* [SET EXERCISE] Give the following records as a numbered list, leaving out blank lines.
— START OF EXERCISE INPUTS —
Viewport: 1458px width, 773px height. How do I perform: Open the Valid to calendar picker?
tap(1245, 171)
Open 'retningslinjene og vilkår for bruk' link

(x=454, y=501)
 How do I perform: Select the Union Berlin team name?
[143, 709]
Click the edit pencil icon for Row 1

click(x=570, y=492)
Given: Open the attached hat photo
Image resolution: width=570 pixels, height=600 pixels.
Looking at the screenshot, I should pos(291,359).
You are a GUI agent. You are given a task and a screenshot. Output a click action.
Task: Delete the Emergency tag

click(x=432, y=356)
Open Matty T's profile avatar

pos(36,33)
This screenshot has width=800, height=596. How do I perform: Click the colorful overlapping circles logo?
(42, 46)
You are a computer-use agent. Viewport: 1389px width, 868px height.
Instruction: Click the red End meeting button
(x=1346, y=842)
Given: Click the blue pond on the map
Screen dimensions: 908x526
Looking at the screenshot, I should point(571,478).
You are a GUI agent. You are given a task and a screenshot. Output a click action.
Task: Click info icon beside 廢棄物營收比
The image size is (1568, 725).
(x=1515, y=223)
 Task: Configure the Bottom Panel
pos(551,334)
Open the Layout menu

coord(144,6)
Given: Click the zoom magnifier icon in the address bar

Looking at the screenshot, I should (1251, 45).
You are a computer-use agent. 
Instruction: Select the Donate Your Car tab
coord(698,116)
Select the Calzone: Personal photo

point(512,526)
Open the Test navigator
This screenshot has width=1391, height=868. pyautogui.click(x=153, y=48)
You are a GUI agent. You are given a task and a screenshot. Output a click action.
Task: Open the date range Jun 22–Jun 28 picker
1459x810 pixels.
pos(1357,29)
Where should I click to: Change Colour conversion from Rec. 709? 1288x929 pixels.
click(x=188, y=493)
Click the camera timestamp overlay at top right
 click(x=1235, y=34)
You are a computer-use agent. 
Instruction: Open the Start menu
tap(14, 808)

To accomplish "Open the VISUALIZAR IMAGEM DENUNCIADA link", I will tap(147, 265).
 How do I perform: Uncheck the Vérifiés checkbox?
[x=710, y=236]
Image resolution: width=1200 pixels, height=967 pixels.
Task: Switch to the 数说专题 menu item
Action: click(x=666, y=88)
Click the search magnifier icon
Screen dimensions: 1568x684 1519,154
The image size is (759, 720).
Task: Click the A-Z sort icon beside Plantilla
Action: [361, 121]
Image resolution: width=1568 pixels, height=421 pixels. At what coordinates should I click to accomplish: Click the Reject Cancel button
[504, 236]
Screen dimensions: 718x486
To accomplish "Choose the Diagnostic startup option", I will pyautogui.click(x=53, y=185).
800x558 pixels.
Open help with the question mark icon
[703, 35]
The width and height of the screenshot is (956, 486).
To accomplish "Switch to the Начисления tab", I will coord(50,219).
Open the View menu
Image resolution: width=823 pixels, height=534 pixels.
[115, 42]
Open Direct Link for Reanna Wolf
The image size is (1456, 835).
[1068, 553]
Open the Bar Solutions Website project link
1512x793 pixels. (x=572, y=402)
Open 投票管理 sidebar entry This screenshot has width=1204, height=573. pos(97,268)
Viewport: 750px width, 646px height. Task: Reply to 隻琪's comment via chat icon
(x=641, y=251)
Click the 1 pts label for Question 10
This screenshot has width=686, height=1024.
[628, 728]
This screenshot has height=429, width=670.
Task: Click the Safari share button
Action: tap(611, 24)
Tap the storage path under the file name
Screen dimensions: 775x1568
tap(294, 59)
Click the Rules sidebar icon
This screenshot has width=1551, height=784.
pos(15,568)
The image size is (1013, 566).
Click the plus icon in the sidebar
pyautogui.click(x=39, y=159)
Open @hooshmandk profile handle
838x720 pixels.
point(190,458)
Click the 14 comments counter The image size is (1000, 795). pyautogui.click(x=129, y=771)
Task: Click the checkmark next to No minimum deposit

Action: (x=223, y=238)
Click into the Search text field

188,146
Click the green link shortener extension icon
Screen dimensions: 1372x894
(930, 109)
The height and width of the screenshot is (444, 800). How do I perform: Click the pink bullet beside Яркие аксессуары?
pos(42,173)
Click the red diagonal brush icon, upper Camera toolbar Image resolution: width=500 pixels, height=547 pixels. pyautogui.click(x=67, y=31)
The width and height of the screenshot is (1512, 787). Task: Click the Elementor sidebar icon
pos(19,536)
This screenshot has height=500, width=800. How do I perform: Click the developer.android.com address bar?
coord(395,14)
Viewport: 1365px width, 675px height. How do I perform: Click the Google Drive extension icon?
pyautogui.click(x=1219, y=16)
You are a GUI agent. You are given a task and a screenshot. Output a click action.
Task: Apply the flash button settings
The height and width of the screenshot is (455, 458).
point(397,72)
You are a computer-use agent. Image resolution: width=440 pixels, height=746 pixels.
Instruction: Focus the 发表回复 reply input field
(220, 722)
— END OF EXERCISE INPUTS —
* [EXERCISE ANSWER]
1. Viewport: 1458px width, 773px height. How do I perform: Open the Valid to calendar picker?
2. tap(1245, 171)
3. Open 'retningslinjene og vilkår for bruk' link
4. (x=454, y=501)
5.  How do I perform: Select the Union Berlin team name?
6. [143, 709]
7. Click the edit pencil icon for Row 1
8. click(x=570, y=492)
9. Given: Open the attached hat photo
10. Image resolution: width=570 pixels, height=600 pixels.
11. Looking at the screenshot, I should pos(291,359).
12. You are a GUI agent. You are given a task and a screenshot. Output a click action.
13. Task: Delete the Emergency tag
14. click(x=432, y=356)
15. Open Matty T's profile avatar
16. pos(36,33)
17. This screenshot has width=800, height=596. How do I perform: Click the colorful overlapping circles logo?
18. (42, 46)
19. You are a computer-use agent. Viewport: 1389px width, 868px height.
20. Instruction: Click the red End meeting button
21. (x=1346, y=842)
22. Given: Click the blue pond on the map
23. Screen dimensions: 908x526
24. Looking at the screenshot, I should point(571,478).
25. You are a GUI agent. You are given a task and a screenshot. Output a click action.
26. Task: Click info icon beside 廢棄物營收比
27. The image size is (1568, 725).
28. (x=1515, y=223)
29.  Task: Configure the Bottom Panel
30. pos(551,334)
31. Open the Layout menu
32. coord(144,6)
33. Given: Click the zoom magnifier icon in the address bar
34. Looking at the screenshot, I should (1251, 45).
35. You are a computer-use agent. 
36. Instruction: Select the Donate Your Car tab
37. coord(698,116)
38. Select the Calzone: Personal photo
39. point(512,526)
40. Open the Test navigator
41. This screenshot has width=1391, height=868. pyautogui.click(x=153, y=48)
42. You are a GUI agent. You are given a task and a screenshot. Output a click action.
43. Task: Open the date range Jun 22–Jun 28 picker
44. 1459x810 pixels.
45. pos(1357,29)
46. Where should I click to: Change Colour conversion from Rec. 709? 1288x929 pixels.
47. click(x=188, y=493)
48. Click the camera timestamp overlay at top right
49.  click(x=1235, y=34)
50. You are a computer-use agent. 
51. Instruction: Open the Start menu
52. tap(14, 808)
53. To accomplish "Open the VISUALIZAR IMAGEM DENUNCIADA link", I will tap(147, 265).
54.  How do I perform: Uncheck the Vérifiés checkbox?
55. [x=710, y=236]
56. Image resolution: width=1200 pixels, height=967 pixels.
57. Task: Switch to the 数说专题 menu item
58. Action: click(x=666, y=88)
59. Click the search magnifier icon
60. Screen dimensions: 1568x684 1519,154
61. The image size is (759, 720).
62. Task: Click the A-Z sort icon beside Plantilla
63. Action: [361, 121]
64. Image resolution: width=1568 pixels, height=421 pixels. At what coordinates should I click to accomplish: Click the Reject Cancel button
65. [504, 236]
66. Screen dimensions: 718x486
67. To accomplish "Choose the Diagnostic startup option", I will pyautogui.click(x=53, y=185).
68. 800x558 pixels.
69. Open help with the question mark icon
70. [703, 35]
71. The width and height of the screenshot is (956, 486).
72. To accomplish "Switch to the Начисления tab", I will coord(50,219).
73. Open the View menu
74. Image resolution: width=823 pixels, height=534 pixels.
75. [115, 42]
76. Open Direct Link for Reanna Wolf
77. The image size is (1456, 835).
78. [1068, 553]
79. Open the Bar Solutions Website project link
80. 1512x793 pixels. (x=572, y=402)
81. Open 投票管理 sidebar entry This screenshot has width=1204, height=573. pos(97,268)
82. Viewport: 750px width, 646px height. Task: Reply to 隻琪's comment via chat icon
83. (x=641, y=251)
84. Click the 1 pts label for Question 10
85. This screenshot has width=686, height=1024.
86. [628, 728]
87. This screenshot has height=429, width=670.
88. Task: Click the Safari share button
89. Action: tap(611, 24)
90. Tap the storage path under the file name
91. Screen dimensions: 775x1568
92. tap(294, 59)
93. Click the Rules sidebar icon
94. This screenshot has width=1551, height=784.
95. pos(15,568)
96. The image size is (1013, 566).
97. Click the plus icon in the sidebar
98. pyautogui.click(x=39, y=159)
99. Open @hooshmandk profile handle
100. 838x720 pixels.
101. point(190,458)
102. Click the 14 comments counter The image size is (1000, 795). pyautogui.click(x=129, y=771)
103. Task: Click the checkmark next to No minimum deposit
104. Action: (x=223, y=238)
105. Click into the Search text field
106. 188,146
107. Click the green link shortener extension icon
108. Screen dimensions: 1372x894
109. (930, 109)
110. The height and width of the screenshot is (444, 800). How do I perform: Click the pink bullet beside Яркие аксессуары?
111. pos(42,173)
112. Click the red diagonal brush icon, upper Camera toolbar Image resolution: width=500 pixels, height=547 pixels. pyautogui.click(x=67, y=31)
113. The width and height of the screenshot is (1512, 787). Task: Click the Elementor sidebar icon
114. pos(19,536)
115. This screenshot has height=500, width=800. How do I perform: Click the developer.android.com address bar?
116. coord(395,14)
117. Viewport: 1365px width, 675px height. How do I perform: Click the Google Drive extension icon?
118. pyautogui.click(x=1219, y=16)
119. You are a GUI agent. You are given a task and a screenshot. Output a click action.
120. Task: Apply the flash button settings
121. The height and width of the screenshot is (455, 458).
122. point(397,72)
123. You are a computer-use agent. Image resolution: width=440 pixels, height=746 pixels.
124. Instruction: Focus the 发表回复 reply input field
125. (220, 722)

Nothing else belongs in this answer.